As mentioned earlier, hygienists have to make the most out of their 60-minute appointment. While there are many exciting and valuable technologies out there, here are 3 technologies that are making the biggest impact:

  1. Intraoral cameras: Simply put, “every patient, every visit”. These images allow our patients to see what we are seeing, improve provider credibility, help with dental benefit claim denials, and increase treatment acceptance rates. If your hygienist does not have their own dedicated intraoral camera, buy them one today.
  2.  Artificial intelligence: It’s a tool that, when used in conjunction with clinical experience and judgement, helps to automate the process of diagnosing caries and periodontal disease. It can help to create consistency among providers and prevent oversight as well help the patient understand what we are seeing through colors rather than the grayscale that radiographs offer. Only a dentist can diagnose and a hygienist can co-diagnose, but AI can make it easier to know where to look.
  3. Lasers- They are small, affordable, easy to use and can be used to treat periodontal issues, inactivate oral lesions, desensitize root surfaces, and other beneficial procedures. After the initial cost of the purchase of the laser then training & certifications for your team, this tool becomes an add back that facilitates ongoing income and elevates patient care.

This is truly the age of technology, so why not use these tools to your advantage?

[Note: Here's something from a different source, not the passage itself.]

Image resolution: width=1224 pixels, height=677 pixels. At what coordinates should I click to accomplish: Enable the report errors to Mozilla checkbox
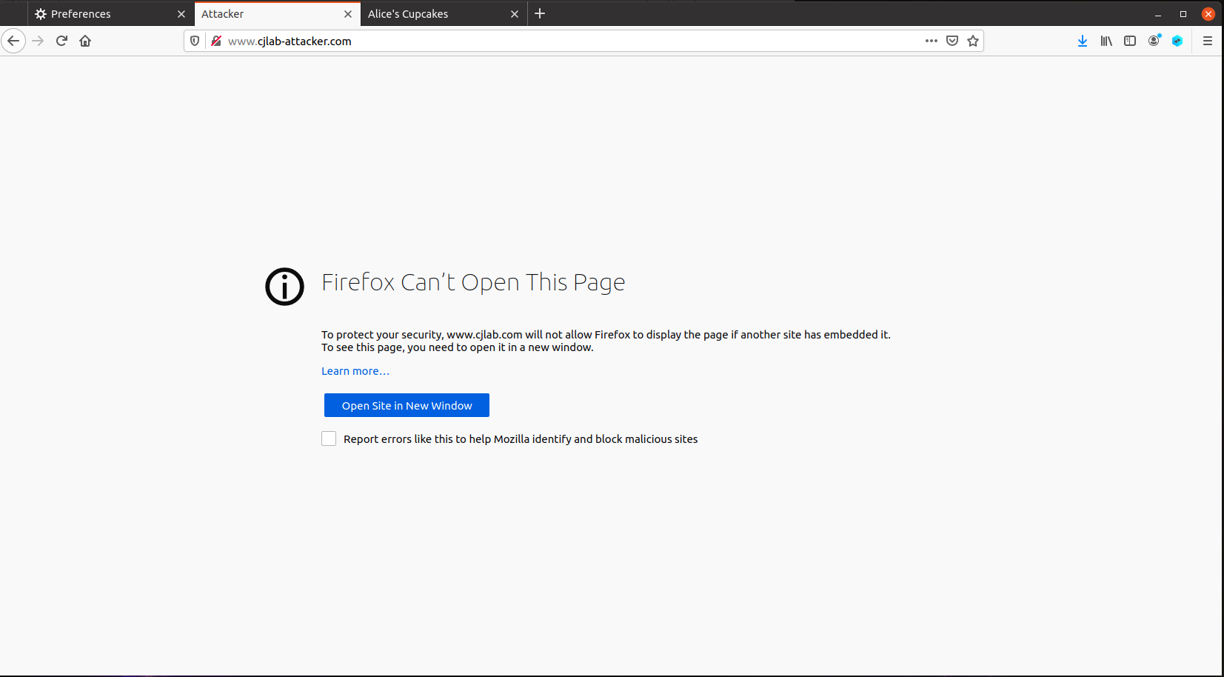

To effectively increase dental hygiene production, a new strategy and mindset must be created. Many dental practitioners don’t like thinking about dentistry, and dental hygiene in particular, as a business due to fear of being accused of overdiagnosing and overtreating. In reality, it is a business. If we don’t treat it like a business, we won’t be in business very long. When dental hygienists adopt a new mindset around proactive treatment and understand the levers to pull to improve performance, they can run the hygiene department as a wellness center and a business within the business. When we do this, the patients, the practice, and the practitioners all win.